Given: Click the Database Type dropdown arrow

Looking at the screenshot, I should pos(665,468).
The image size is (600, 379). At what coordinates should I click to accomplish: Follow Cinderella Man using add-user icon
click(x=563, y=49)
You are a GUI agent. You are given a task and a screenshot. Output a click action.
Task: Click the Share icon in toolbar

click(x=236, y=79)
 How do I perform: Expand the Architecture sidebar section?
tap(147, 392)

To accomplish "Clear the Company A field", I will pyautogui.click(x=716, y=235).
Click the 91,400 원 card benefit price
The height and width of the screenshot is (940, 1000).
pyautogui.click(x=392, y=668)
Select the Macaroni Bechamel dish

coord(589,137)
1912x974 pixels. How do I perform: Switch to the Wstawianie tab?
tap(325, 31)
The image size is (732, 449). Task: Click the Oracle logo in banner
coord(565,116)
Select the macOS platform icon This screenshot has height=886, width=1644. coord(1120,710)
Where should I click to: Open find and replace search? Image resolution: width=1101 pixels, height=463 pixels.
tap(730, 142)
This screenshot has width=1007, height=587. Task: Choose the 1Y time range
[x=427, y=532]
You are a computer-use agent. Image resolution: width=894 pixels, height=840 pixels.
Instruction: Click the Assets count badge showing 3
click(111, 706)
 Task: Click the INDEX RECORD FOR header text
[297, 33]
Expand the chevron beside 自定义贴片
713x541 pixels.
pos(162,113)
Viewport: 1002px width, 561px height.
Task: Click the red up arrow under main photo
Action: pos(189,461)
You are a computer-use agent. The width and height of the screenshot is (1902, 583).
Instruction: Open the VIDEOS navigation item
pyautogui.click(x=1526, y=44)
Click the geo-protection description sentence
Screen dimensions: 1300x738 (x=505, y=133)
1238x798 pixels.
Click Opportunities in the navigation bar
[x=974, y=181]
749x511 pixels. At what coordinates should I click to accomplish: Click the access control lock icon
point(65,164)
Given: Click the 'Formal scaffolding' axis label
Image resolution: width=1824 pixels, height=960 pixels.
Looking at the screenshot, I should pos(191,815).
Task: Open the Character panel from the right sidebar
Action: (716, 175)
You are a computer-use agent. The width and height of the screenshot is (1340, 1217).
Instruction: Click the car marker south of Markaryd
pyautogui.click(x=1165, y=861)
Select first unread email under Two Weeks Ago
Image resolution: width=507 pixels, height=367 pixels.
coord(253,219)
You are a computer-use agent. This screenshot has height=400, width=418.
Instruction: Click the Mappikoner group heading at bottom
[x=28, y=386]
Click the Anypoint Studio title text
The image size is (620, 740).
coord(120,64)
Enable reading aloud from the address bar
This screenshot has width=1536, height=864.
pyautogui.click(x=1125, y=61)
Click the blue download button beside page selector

........

Find each line in the data above with the word "agent", then copy it.

You are a GUI agent. You are given a task and a screenshot. Output a click action.
You are a computer-use agent. Image resolution: width=894 pixels, height=840 pixels.
You are a computer-use agent. The width and height of the screenshot is (1902, 583).
You are a computer-use agent. The width and height of the screenshot is (1340, 1217).
You are a computer-use agent. This screenshot has height=400, width=418.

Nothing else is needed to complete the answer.